__Activity__
A verbatim reproduction of every entry is the expected answer.

__Exercise materials__
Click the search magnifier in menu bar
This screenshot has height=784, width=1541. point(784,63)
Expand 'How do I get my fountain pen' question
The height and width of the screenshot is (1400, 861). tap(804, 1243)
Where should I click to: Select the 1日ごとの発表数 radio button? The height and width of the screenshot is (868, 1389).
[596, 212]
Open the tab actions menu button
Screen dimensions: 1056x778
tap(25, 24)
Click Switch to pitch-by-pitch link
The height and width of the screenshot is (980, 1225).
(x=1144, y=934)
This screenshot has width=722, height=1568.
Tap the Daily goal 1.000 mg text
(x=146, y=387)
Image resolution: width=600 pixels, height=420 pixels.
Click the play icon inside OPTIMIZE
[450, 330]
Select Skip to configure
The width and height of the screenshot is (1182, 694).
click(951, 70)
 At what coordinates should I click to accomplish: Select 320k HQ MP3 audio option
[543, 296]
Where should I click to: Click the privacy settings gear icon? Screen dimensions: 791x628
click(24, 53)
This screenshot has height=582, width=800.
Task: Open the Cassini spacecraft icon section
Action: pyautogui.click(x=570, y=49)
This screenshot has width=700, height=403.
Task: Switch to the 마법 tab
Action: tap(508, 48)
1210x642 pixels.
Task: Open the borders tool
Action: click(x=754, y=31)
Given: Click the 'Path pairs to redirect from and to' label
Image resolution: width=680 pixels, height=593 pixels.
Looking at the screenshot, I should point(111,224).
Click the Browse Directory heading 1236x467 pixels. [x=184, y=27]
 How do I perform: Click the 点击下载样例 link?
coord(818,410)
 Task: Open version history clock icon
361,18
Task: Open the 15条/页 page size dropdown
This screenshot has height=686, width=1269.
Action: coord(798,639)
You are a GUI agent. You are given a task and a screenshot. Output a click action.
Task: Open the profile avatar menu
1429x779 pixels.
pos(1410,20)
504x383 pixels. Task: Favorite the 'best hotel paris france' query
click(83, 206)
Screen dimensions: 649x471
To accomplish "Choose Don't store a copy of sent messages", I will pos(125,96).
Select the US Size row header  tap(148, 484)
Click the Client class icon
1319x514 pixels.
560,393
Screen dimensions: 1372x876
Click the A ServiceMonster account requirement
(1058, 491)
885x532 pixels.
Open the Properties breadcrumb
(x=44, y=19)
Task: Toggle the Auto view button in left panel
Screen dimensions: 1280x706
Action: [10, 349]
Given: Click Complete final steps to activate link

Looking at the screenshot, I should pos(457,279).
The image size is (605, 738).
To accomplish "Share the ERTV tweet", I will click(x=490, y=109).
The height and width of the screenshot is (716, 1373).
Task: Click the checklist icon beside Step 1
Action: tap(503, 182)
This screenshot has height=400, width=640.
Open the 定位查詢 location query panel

__Solution to this task__
Click the search magnifier in menu bar
This screenshot has height=784, width=1541. point(784,63)
Expand 'How do I get my fountain pen' question
The height and width of the screenshot is (1400, 861). tap(804, 1243)
Where should I click to: Select the 1日ごとの発表数 radio button? The height and width of the screenshot is (868, 1389).
[596, 212]
Open the tab actions menu button
Screen dimensions: 1056x778
tap(25, 24)
Click Switch to pitch-by-pitch link
The height and width of the screenshot is (980, 1225).
(x=1144, y=934)
This screenshot has width=722, height=1568.
Tap the Daily goal 1.000 mg text
(x=146, y=387)
Image resolution: width=600 pixels, height=420 pixels.
Click the play icon inside OPTIMIZE
[450, 330]
Select Skip to configure
The width and height of the screenshot is (1182, 694).
click(951, 70)
 At what coordinates should I click to accomplish: Select 320k HQ MP3 audio option
[543, 296]
Where should I click to: Click the privacy settings gear icon? Screen dimensions: 791x628
click(24, 53)
This screenshot has height=582, width=800.
Task: Open the Cassini spacecraft icon section
Action: pyautogui.click(x=570, y=49)
This screenshot has width=700, height=403.
Task: Switch to the 마법 tab
Action: tap(508, 48)
1210x642 pixels.
Task: Open the borders tool
Action: click(x=754, y=31)
Given: Click the 'Path pairs to redirect from and to' label
Image resolution: width=680 pixels, height=593 pixels.
Looking at the screenshot, I should point(111,224).
Click the Browse Directory heading 1236x467 pixels. [x=184, y=27]
 How do I perform: Click the 点击下载样例 link?
coord(818,410)
 Task: Open version history clock icon
361,18
Task: Open the 15条/页 page size dropdown
This screenshot has height=686, width=1269.
Action: coord(798,639)
You are a GUI agent. You are given a task and a screenshot. Output a click action.
Task: Open the profile avatar menu
1429x779 pixels.
pos(1410,20)
504x383 pixels. Task: Favorite the 'best hotel paris france' query
click(83, 206)
Screen dimensions: 649x471
To accomplish "Choose Don't store a copy of sent messages", I will pos(125,96).
Select the US Size row header  tap(148, 484)
Click the Client class icon
1319x514 pixels.
560,393
Screen dimensions: 1372x876
Click the A ServiceMonster account requirement
(1058, 491)
885x532 pixels.
Open the Properties breadcrumb
(x=44, y=19)
Task: Toggle the Auto view button in left panel
Screen dimensions: 1280x706
Action: [10, 349]
Given: Click Complete final steps to activate link

Looking at the screenshot, I should pos(457,279).
The image size is (605, 738).
To accomplish "Share the ERTV tweet", I will click(x=490, y=109).
The height and width of the screenshot is (716, 1373).
Task: Click the checklist icon beside Step 1
Action: tap(503, 182)
This screenshot has height=400, width=640.
Open the 定位查詢 location query panel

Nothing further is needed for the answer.